* Stated exercise:
Reproduce each of the following records verbatim, line for line.

(Entries taken from a collection)
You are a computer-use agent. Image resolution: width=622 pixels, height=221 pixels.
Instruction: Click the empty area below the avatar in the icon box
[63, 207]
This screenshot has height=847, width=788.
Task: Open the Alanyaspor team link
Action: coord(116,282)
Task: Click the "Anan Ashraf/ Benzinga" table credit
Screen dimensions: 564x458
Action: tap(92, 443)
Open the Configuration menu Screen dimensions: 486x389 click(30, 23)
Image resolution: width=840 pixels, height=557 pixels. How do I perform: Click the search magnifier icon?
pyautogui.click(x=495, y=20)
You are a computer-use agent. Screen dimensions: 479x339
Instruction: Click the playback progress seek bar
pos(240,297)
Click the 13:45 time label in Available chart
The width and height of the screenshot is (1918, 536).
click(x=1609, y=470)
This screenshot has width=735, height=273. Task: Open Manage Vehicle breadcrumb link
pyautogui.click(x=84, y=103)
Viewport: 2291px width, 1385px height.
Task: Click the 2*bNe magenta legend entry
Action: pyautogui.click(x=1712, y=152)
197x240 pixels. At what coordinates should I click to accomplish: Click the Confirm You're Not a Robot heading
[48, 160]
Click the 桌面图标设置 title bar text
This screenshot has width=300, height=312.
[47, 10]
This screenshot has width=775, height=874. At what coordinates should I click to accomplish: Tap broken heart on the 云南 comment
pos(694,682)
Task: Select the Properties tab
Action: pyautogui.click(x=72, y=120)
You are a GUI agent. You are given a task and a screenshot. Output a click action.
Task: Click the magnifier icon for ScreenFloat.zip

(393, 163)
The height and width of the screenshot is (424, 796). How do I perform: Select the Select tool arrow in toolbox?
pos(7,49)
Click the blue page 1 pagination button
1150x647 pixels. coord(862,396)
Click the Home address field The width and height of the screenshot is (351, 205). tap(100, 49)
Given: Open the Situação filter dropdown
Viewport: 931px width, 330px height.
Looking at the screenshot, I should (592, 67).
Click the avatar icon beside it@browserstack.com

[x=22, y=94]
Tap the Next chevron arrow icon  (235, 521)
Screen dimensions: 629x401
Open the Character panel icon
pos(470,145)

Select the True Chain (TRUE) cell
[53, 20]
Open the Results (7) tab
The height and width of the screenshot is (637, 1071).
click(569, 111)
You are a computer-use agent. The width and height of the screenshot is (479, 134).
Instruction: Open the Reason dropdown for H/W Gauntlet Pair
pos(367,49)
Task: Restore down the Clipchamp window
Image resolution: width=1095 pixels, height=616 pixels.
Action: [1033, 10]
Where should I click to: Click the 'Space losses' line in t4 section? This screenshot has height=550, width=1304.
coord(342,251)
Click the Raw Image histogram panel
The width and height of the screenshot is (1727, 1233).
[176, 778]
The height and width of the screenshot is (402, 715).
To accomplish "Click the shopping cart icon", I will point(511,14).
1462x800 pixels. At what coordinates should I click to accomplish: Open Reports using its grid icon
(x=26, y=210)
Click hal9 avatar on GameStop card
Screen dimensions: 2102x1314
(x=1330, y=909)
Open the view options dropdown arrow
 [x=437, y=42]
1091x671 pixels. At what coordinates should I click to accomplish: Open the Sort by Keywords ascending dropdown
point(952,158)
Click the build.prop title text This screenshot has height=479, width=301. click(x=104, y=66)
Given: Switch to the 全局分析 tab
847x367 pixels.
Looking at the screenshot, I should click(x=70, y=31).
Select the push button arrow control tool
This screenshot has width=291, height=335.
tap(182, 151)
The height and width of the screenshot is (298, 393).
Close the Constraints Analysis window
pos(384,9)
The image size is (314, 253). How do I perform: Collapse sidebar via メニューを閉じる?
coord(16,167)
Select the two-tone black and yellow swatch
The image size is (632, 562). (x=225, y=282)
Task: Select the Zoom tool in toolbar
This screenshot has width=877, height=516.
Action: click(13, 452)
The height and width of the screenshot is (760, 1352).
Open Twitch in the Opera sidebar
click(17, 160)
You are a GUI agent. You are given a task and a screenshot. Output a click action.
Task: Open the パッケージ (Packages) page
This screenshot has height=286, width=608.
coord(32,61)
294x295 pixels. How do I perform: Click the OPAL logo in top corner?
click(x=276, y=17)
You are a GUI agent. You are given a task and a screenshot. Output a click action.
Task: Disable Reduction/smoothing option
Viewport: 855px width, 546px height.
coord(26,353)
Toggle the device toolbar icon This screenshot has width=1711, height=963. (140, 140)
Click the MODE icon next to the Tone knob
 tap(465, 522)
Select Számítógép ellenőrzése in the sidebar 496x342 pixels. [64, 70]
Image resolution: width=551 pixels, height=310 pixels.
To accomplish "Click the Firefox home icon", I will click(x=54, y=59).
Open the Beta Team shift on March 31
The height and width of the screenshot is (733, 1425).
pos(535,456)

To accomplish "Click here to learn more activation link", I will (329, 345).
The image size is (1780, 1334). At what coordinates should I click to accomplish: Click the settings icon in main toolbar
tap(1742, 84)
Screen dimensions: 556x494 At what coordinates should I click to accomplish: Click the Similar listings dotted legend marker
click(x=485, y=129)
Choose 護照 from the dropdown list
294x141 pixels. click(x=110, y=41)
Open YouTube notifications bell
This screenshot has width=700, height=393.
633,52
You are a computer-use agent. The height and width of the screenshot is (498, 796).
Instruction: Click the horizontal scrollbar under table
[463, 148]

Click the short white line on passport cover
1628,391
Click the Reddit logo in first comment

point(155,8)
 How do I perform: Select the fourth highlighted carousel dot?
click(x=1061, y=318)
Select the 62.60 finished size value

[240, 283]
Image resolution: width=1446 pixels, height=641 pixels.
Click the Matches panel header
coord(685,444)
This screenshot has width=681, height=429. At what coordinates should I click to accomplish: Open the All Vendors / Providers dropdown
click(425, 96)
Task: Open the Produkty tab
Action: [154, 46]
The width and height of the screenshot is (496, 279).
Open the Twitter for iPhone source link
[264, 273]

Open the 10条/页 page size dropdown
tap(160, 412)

* Task answer:
You are a computer-use agent. Image resolution: width=622 pixels, height=221 pixels.
Instruction: Click the empty area below the avatar in the icon box
[63, 207]
This screenshot has height=847, width=788.
Task: Open the Alanyaspor team link
Action: coord(116,282)
Task: Click the "Anan Ashraf/ Benzinga" table credit
Screen dimensions: 564x458
Action: tap(92, 443)
Open the Configuration menu Screen dimensions: 486x389 click(30, 23)
Image resolution: width=840 pixels, height=557 pixels. How do I perform: Click the search magnifier icon?
pyautogui.click(x=495, y=20)
You are a computer-use agent. Screen dimensions: 479x339
Instruction: Click the playback progress seek bar
pos(240,297)
Click the 13:45 time label in Available chart
The width and height of the screenshot is (1918, 536).
click(x=1609, y=470)
This screenshot has width=735, height=273. Task: Open Manage Vehicle breadcrumb link
pyautogui.click(x=84, y=103)
Viewport: 2291px width, 1385px height.
Task: Click the 2*bNe magenta legend entry
Action: pyautogui.click(x=1712, y=152)
197x240 pixels. At what coordinates should I click to accomplish: Click the Confirm You're Not a Robot heading
[48, 160]
Click the 桌面图标设置 title bar text
This screenshot has width=300, height=312.
[47, 10]
This screenshot has width=775, height=874. At what coordinates should I click to accomplish: Tap broken heart on the 云南 comment
pos(694,682)
Task: Select the Properties tab
Action: pyautogui.click(x=72, y=120)
You are a GUI agent. You are given a task and a screenshot. Output a click action.
Task: Click the magnifier icon for ScreenFloat.zip

(393, 163)
The height and width of the screenshot is (424, 796). How do I perform: Select the Select tool arrow in toolbox?
pos(7,49)
Click the blue page 1 pagination button
1150x647 pixels. coord(862,396)
Click the Home address field The width and height of the screenshot is (351, 205). tap(100, 49)
Given: Open the Situação filter dropdown
Viewport: 931px width, 330px height.
Looking at the screenshot, I should (592, 67).
Click the avatar icon beside it@browserstack.com

[x=22, y=94]
Tap the Next chevron arrow icon  (235, 521)
Screen dimensions: 629x401
Open the Character panel icon
pos(470,145)

Select the True Chain (TRUE) cell
[53, 20]
Open the Results (7) tab
The height and width of the screenshot is (637, 1071).
click(569, 111)
You are a computer-use agent. The width and height of the screenshot is (479, 134).
Instruction: Open the Reason dropdown for H/W Gauntlet Pair
pos(367,49)
Task: Restore down the Clipchamp window
Image resolution: width=1095 pixels, height=616 pixels.
Action: [1033, 10]
Where should I click to: Click the 'Space losses' line in t4 section? This screenshot has height=550, width=1304.
coord(342,251)
Click the Raw Image histogram panel
The width and height of the screenshot is (1727, 1233).
[176, 778]
The height and width of the screenshot is (402, 715).
To accomplish "Click the shopping cart icon", I will point(511,14).
1462x800 pixels. At what coordinates should I click to accomplish: Open Reports using its grid icon
(x=26, y=210)
Click hal9 avatar on GameStop card
Screen dimensions: 2102x1314
(x=1330, y=909)
Open the view options dropdown arrow
 [x=437, y=42]
1091x671 pixels. At what coordinates should I click to accomplish: Open the Sort by Keywords ascending dropdown
point(952,158)
Click the build.prop title text This screenshot has height=479, width=301. click(x=104, y=66)
Given: Switch to the 全局分析 tab
847x367 pixels.
Looking at the screenshot, I should click(x=70, y=31).
Select the push button arrow control tool
This screenshot has width=291, height=335.
tap(182, 151)
The height and width of the screenshot is (298, 393).
Close the Constraints Analysis window
pos(384,9)
The image size is (314, 253). How do I perform: Collapse sidebar via メニューを閉じる?
coord(16,167)
Select the two-tone black and yellow swatch
The image size is (632, 562). (x=225, y=282)
Task: Select the Zoom tool in toolbar
This screenshot has width=877, height=516.
Action: click(13, 452)
The height and width of the screenshot is (760, 1352).
Open Twitch in the Opera sidebar
click(17, 160)
You are a GUI agent. You are given a task and a screenshot. Output a click action.
Task: Open the パッケージ (Packages) page
This screenshot has height=286, width=608.
coord(32,61)
294x295 pixels. How do I perform: Click the OPAL logo in top corner?
click(x=276, y=17)
You are a GUI agent. You are given a task and a screenshot. Output a click action.
Task: Disable Reduction/smoothing option
Viewport: 855px width, 546px height.
coord(26,353)
Toggle the device toolbar icon This screenshot has width=1711, height=963. (140, 140)
Click the MODE icon next to the Tone knob
 tap(465, 522)
Select Számítógép ellenőrzése in the sidebar 496x342 pixels. [64, 70]
Image resolution: width=551 pixels, height=310 pixels.
To accomplish "Click the Firefox home icon", I will click(x=54, y=59).
Open the Beta Team shift on March 31
The height and width of the screenshot is (733, 1425).
pos(535,456)

To accomplish "Click here to learn more activation link", I will (329, 345).
The image size is (1780, 1334). At what coordinates should I click to accomplish: Click the settings icon in main toolbar
tap(1742, 84)
Screen dimensions: 556x494 At what coordinates should I click to accomplish: Click the Similar listings dotted legend marker
click(x=485, y=129)
Choose 護照 from the dropdown list
294x141 pixels. click(x=110, y=41)
Open YouTube notifications bell
This screenshot has width=700, height=393.
633,52
You are a computer-use agent. The height and width of the screenshot is (498, 796).
Instruction: Click the horizontal scrollbar under table
[463, 148]

Click the short white line on passport cover
1628,391
Click the Reddit logo in first comment

point(155,8)
 How do I perform: Select the fourth highlighted carousel dot?
click(x=1061, y=318)
Select the 62.60 finished size value

[240, 283]
Image resolution: width=1446 pixels, height=641 pixels.
Click the Matches panel header
coord(685,444)
This screenshot has width=681, height=429. At what coordinates should I click to accomplish: Open the All Vendors / Providers dropdown
click(425, 96)
Task: Open the Produkty tab
Action: [154, 46]
The width and height of the screenshot is (496, 279).
Open the Twitter for iPhone source link
[264, 273]

Open the 10条/页 page size dropdown
tap(160, 412)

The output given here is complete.